Ron Dellums was born in West Oakland on November 24, 1935, one day before my mother was in another part of the country. That came to my attention as a young intern, because I read my copy of the Congressional Directory as thoroughly as I did the sports agate pages in those days, when my eyes were better. My mother, Bert Adler Prosterman, was also involved in politics at the time, eventually becoming president of the Memphis School Board. After noticing the birthdays, I often looked for parallels and comparisons.

West Oakland of the 40’s and 50’s might be characterized as the “Harlem of the West” – an enclave of Renaissance, nurturing and progressive development. Dellums was a product of that magical environment.

While we honor Ron Dellums, this is not a campaign for sainthood. His tenure as Mayor of Oakland (2007-11) was mixed, and he alienated a lot of people during that time. Having never elicited a reply from a series of letters and phone calls throughout his tenure, I count myself among them; but have been told by people close to him that my experience was a result of the misplaced gate-keeping tendencies of his third wife. Though Dellums alienated some long-time supporters, he used his Congressional connections to benefit and enrich the city, expand the Port of Oakland and beef up the police department. He was also a calming force in the riotous aftermath of the murder of Oscar Grant by a BART (Bay Area Rapid Transit) police officer in 2009.
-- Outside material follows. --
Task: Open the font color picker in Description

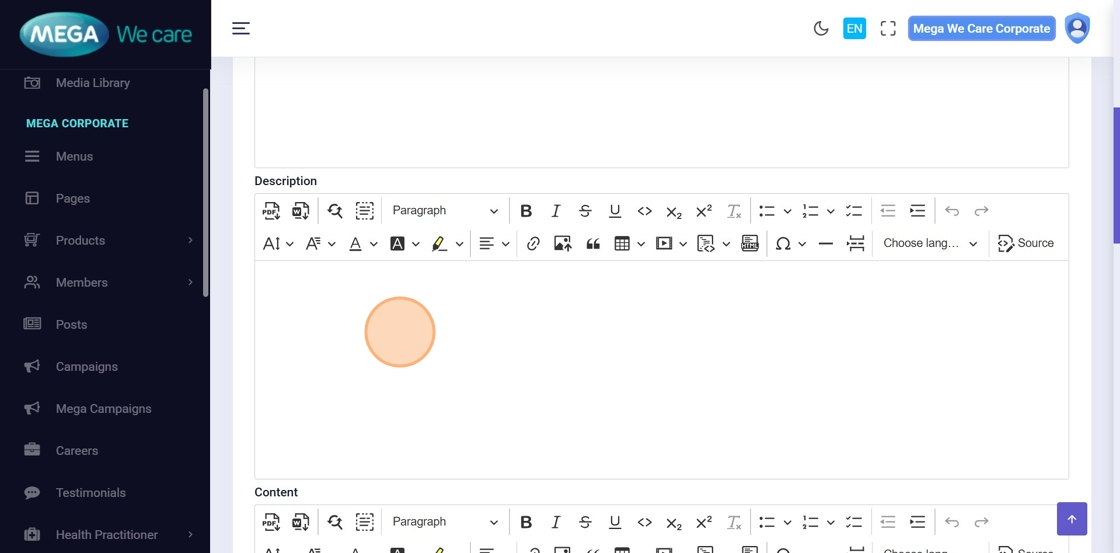Action: [356, 244]
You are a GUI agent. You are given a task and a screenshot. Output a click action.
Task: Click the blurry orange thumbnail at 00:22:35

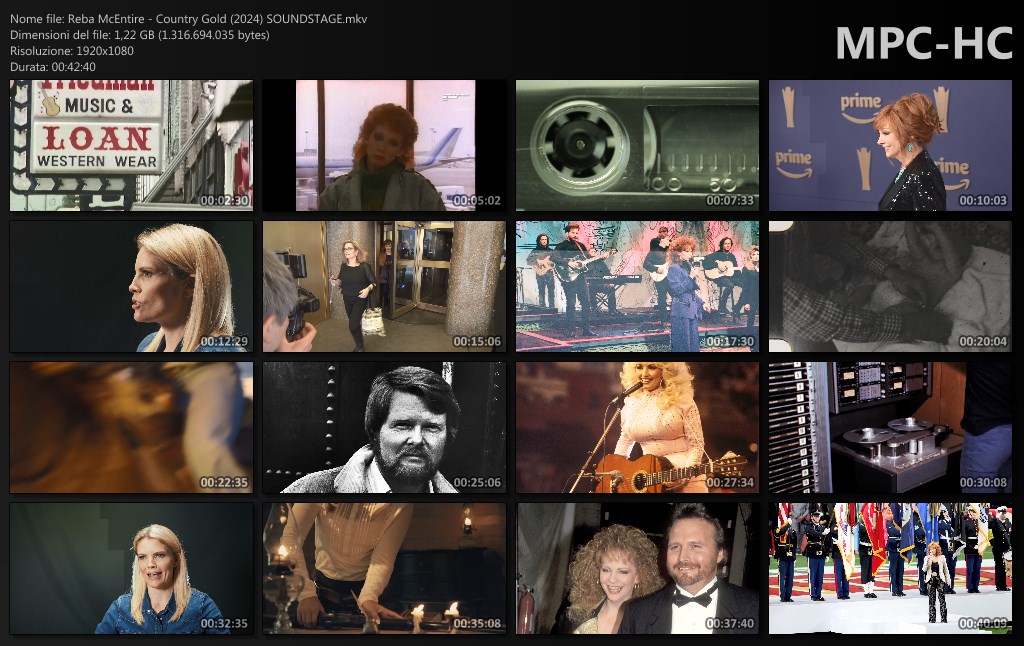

In Congress, he also voted against every American military campaign except the intervention in Somalia in 1992. Perhaps Ron Dellums’ lasting legacy is his passionate advocacy for education, health care, job training, and affordable housing. When I was 18, Ron Dellums inspired me to want to be like him. Now, his legacy is inspiration to return American government to a state of sanity and effectiveness that reflects the ideals he represented so well.